A less tech-engaged faculty member, especially one without institutional supports for exploratory, innovative pedagogies, would probably have to give up there. Ah well. And this is a perfect example of how the technologies we choose limit our choices in the classroom. (As it was, I had just seen this person named Brian Lamb give a talk about a developed-at-TRU tool called SPLOTs that would allow students to co-author a blog without needing accounts or any web savvy. I didn’t even work here yet, I was just a big nerd. I would love to show you the end result, but I lost control of the domain and this much impoverished Wayback Machine version is all that remains. The web is a cruel mistress. But then, I wouldn’t be able to show you an LMS from that time, either, though I can show you my open course spaces.)
The LMS limits us in much subtler ways, too. How you assign bonus marks or whether you even can; resubmissions and how they work; formative assessments versus the LMS assumption that everything is summative. If you try to do something and someone tells you the LMS doesn’t do that… well, I can tell you I spend most of my time trying to work around those limitations. It isn’t easy!

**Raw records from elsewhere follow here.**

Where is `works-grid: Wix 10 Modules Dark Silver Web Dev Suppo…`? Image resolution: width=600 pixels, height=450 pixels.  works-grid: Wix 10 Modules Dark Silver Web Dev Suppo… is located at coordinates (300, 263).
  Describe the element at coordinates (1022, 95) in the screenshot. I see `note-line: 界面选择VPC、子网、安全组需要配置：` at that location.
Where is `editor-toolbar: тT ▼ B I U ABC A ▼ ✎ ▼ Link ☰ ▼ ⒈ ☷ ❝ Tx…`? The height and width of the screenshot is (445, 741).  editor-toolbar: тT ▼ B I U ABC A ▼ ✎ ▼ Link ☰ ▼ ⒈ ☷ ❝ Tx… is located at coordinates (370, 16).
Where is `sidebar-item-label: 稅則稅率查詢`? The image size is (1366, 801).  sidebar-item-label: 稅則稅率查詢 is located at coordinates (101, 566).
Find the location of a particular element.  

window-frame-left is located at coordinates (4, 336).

And then there’s the EdTech of it all. Most LMS are for-profit ventures, interested in datafication. And sometimes, they get purchased by private equity firms. When that happens, the valuation is almost certainly not about the LMS technology – which really is a dime-a-dozen, with open source options – but about student and faculty data. It’s always instructive to review privacy assessments for tools like Canvas, Brightspace, Blackboard, or other tools in this space. They might sell or exchange data with third-parties. Managed, for-profit LMS can be convenient for universities, but at what cost?

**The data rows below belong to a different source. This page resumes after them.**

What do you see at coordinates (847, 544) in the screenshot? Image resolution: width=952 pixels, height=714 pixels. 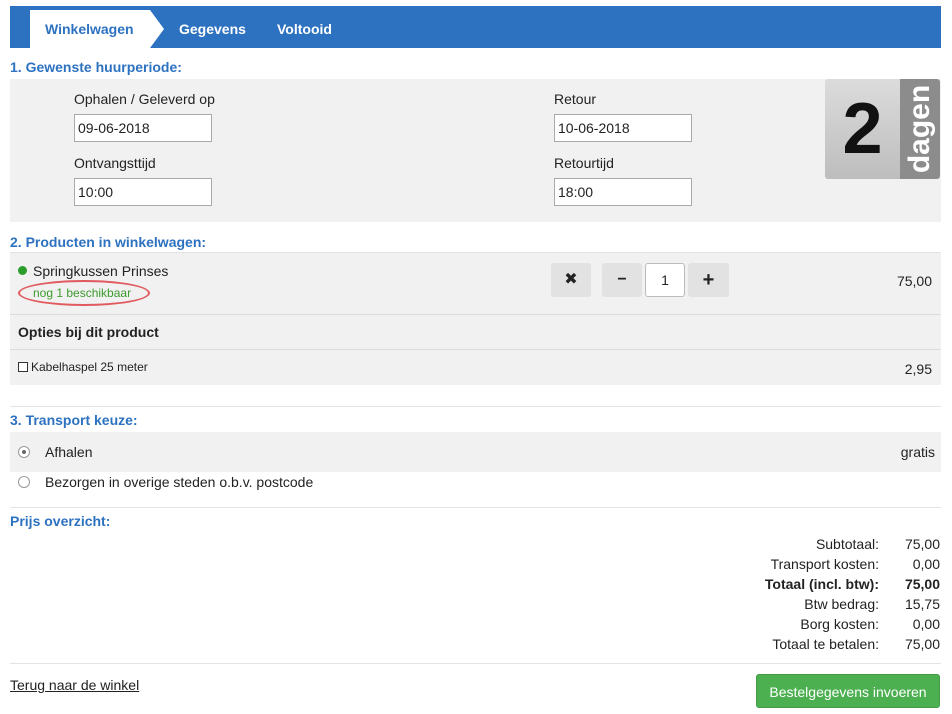 I see `price-label-subtotal: Subtotaal:` at bounding box center [847, 544].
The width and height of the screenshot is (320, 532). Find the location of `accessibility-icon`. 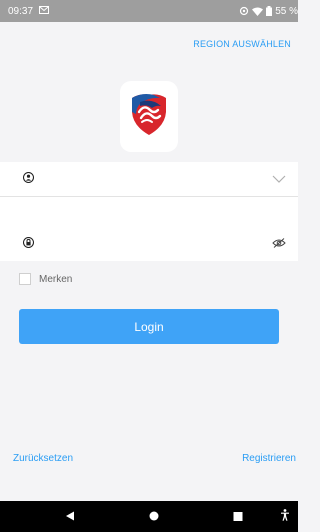

accessibility-icon is located at coordinates (286, 517).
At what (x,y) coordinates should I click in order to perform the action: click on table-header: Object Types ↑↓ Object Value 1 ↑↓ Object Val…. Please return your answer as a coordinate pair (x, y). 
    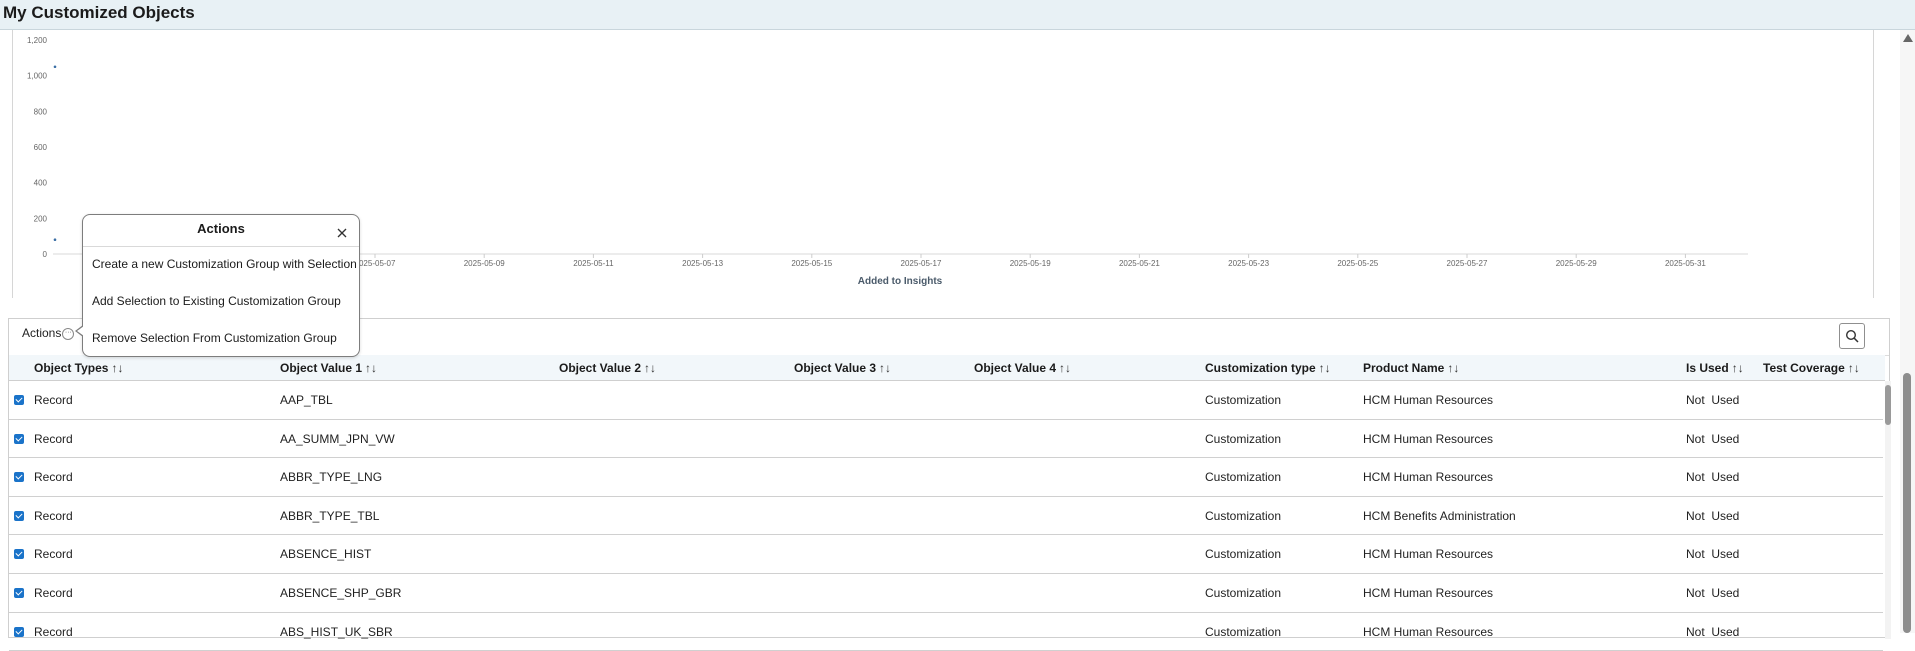
    Looking at the image, I should click on (947, 368).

And is anyone letting learners – and faculty – know?
LMS also make other crappy technologies easier to access. They become a portal through which surveillance technologies like originality checkers, enhanced analytics, and exam proctoring software become accessible to more faculty; they’re also an entry-point for inclusive access textbook plans and homework systems. We will talk about all of these technologies this month, so stay tuned. But in a nutshell: the LMS becomes a one-stop-shop of yikes.
I have known people who can make the LMS sing – they make it beautiful, they wrench it into their desired functionality. But for most of us mere mortals, it’s just a crummy tool that makes bad choices too easy.
Strategies to Detoxify the Tool
Many of us are stuck, by policy or common practice, with the LMS. Here are some ideas for making sure the LMS isn’t in charge.
- Consider how the LMS can exist as a classroom hub for assessments but connects the learner to additional resources: the LMS walled garden might have a gate that opens to the open web. My colleague Jamie Drozda and I have talked about this in our Life Beyond Moodle workshop.
- Lean on the instructional designers at your institution to help you make the best choices in layout and composition of your LMS space.
- Before you decide something isn’t possible or desirable, ask who is the driver’s seat: your pedagogical sense and experience, or the LMS? Don’t be afraid to email your friendly neighbourhood learning technologist for help figuring out a workaround or perhaps a better tool for what you need to do.
- Opt out of the add-on services by ignoring analytics, choosing not to use surveillance tools, and selecting OER over bundled etexts.